The exception to the rule is CASGEVY. That didn't happen. It kind of worked right out of the box, but every other technology in the cell and gene therapy space has had to iterate and go back, figure out how to make your AAV better, how to find the dose better. So I think anticipating that error process and doing business planning around that iteration is something maybe I will go back and think differently about: How are we going to plan that version one, might not be, will not be perfect? And we're going to have to plan for version two.
Sean Menarguez: Thanks.
Matthew Porteus: Yes, of course.
Sean Menarguez: Question?
Tami John: Yes, Tami John from Stanford. I appreciate the openness with which you are sharing the trials and tribulations of manufacturing changes and updates and, and so I think it's really exciting to hear not just that there was trouble with the first cases or the first case, but that there's some exciting changes that you're willing to show with the community. My question is once we see a level of success that's exciting and talk about scalability and upscale out, is this a platform that you foresee a quick way to scale out to other orphan diseases? How is your platform set up where once we see success with correction of sickle cell disease, we might be able to quickly move to other diseases, since this is a newer platform gene correction?

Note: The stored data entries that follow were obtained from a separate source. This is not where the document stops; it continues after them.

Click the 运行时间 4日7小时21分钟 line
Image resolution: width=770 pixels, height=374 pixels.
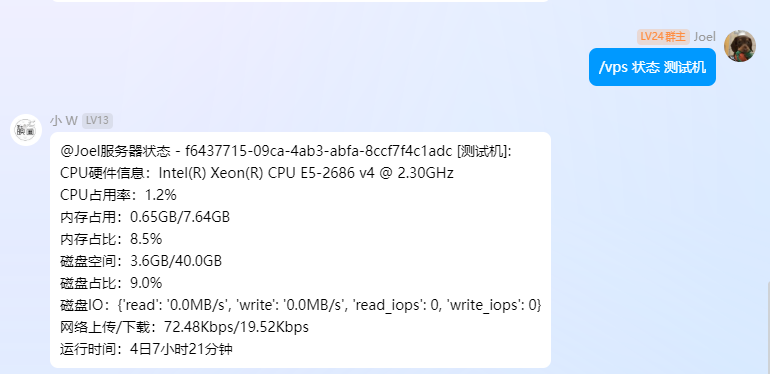click(146, 349)

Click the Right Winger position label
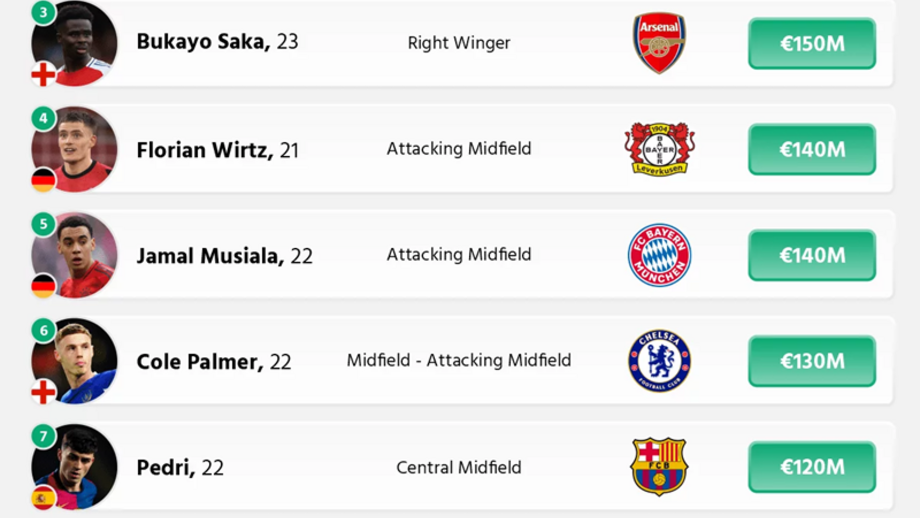(x=459, y=43)
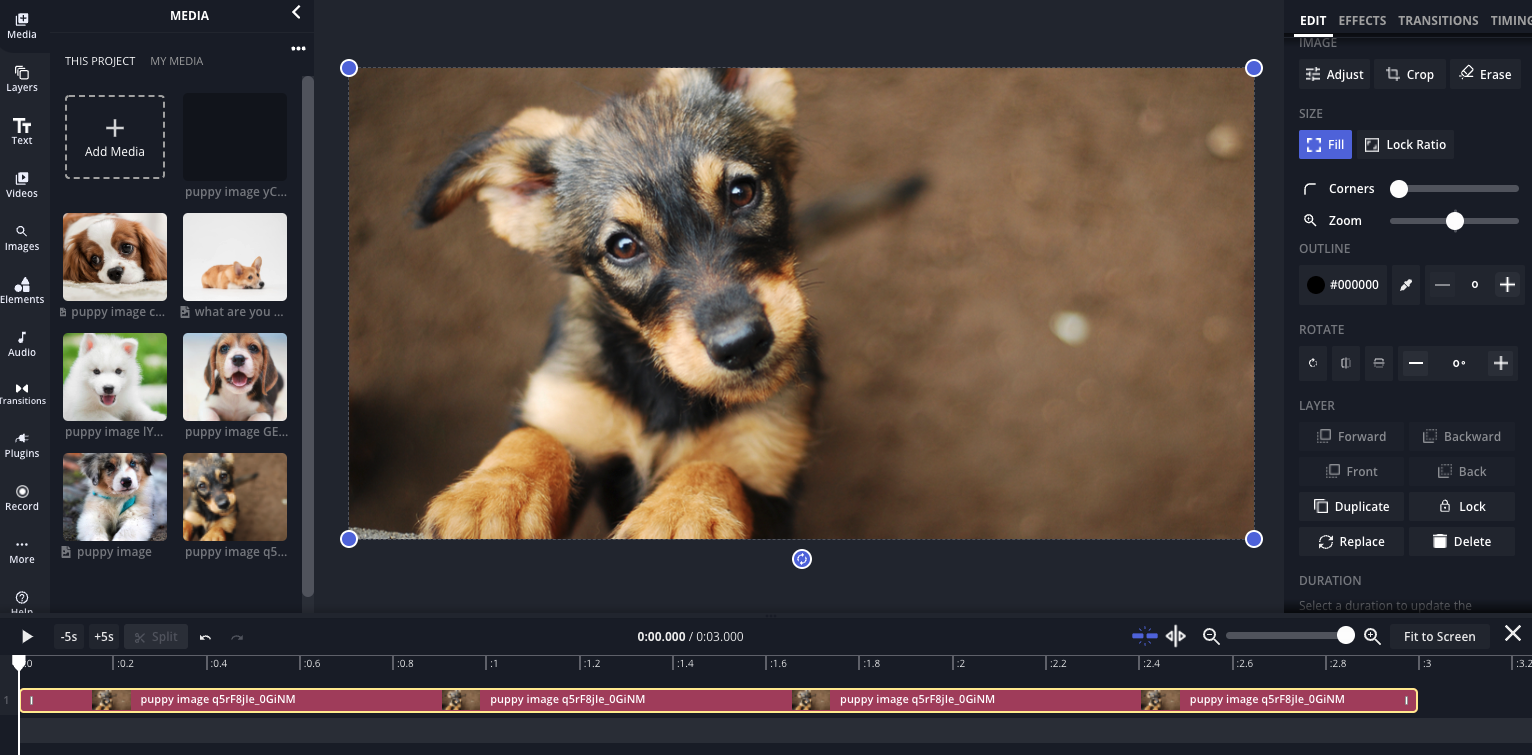Toggle the Fill size option
The width and height of the screenshot is (1532, 755).
[x=1325, y=145]
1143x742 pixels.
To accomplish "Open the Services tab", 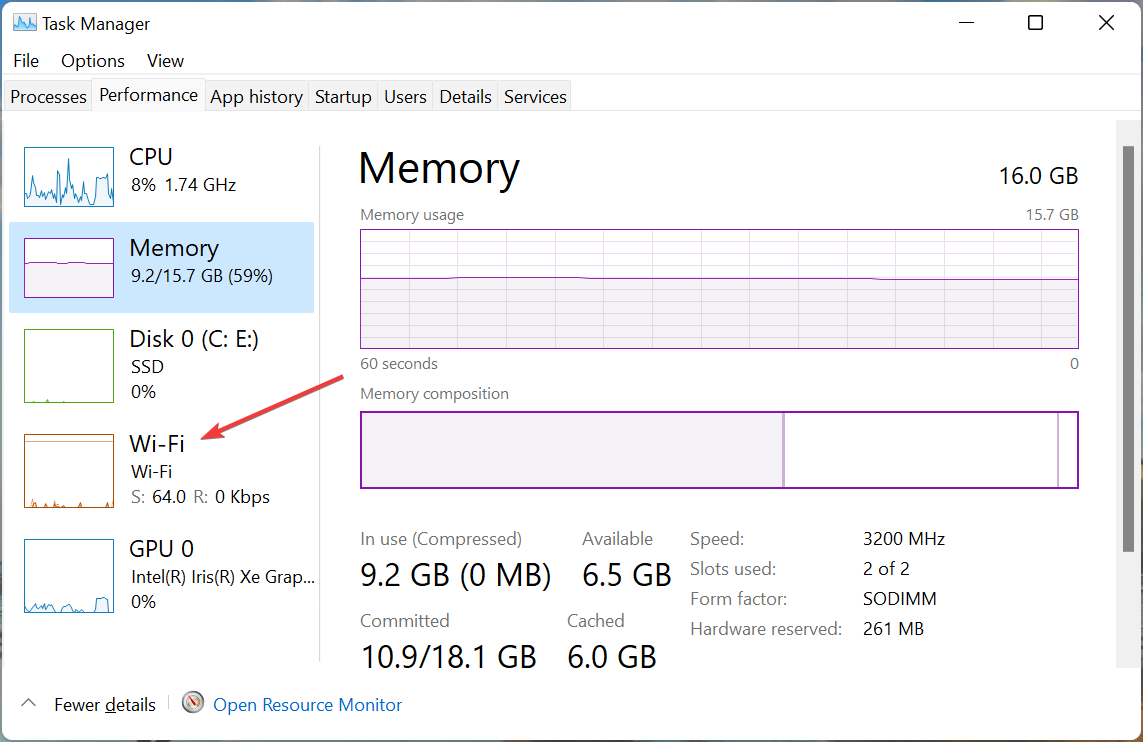I will (x=535, y=97).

Matthew Porteus: What do they say? You go to Midas, you get a muffler. You come to me, I'm going to tell you absolutely that one of the reasons to establish HDR in sickle cell disease is then the ability to apply that across the range of diseases that can be cured by a genetically engineered autologous HSC transplant. Absolutely.
The challenge, of course, or one of the challenges, is that those are much rarer diseases and so in the process of proving it out in sickle cell disease, we can hopefully also prove out how to develop it in a more cost-effective manner and ultimately with a manufacturing process that's cheaper, so thereby, for these rarer diseases, it becomes economically feasible to start treating five, 10 and 100—there's now I think 600 known inborn errors of immunity, almost all of which could be treated, in theory, by this sort of process. And so how do we get there?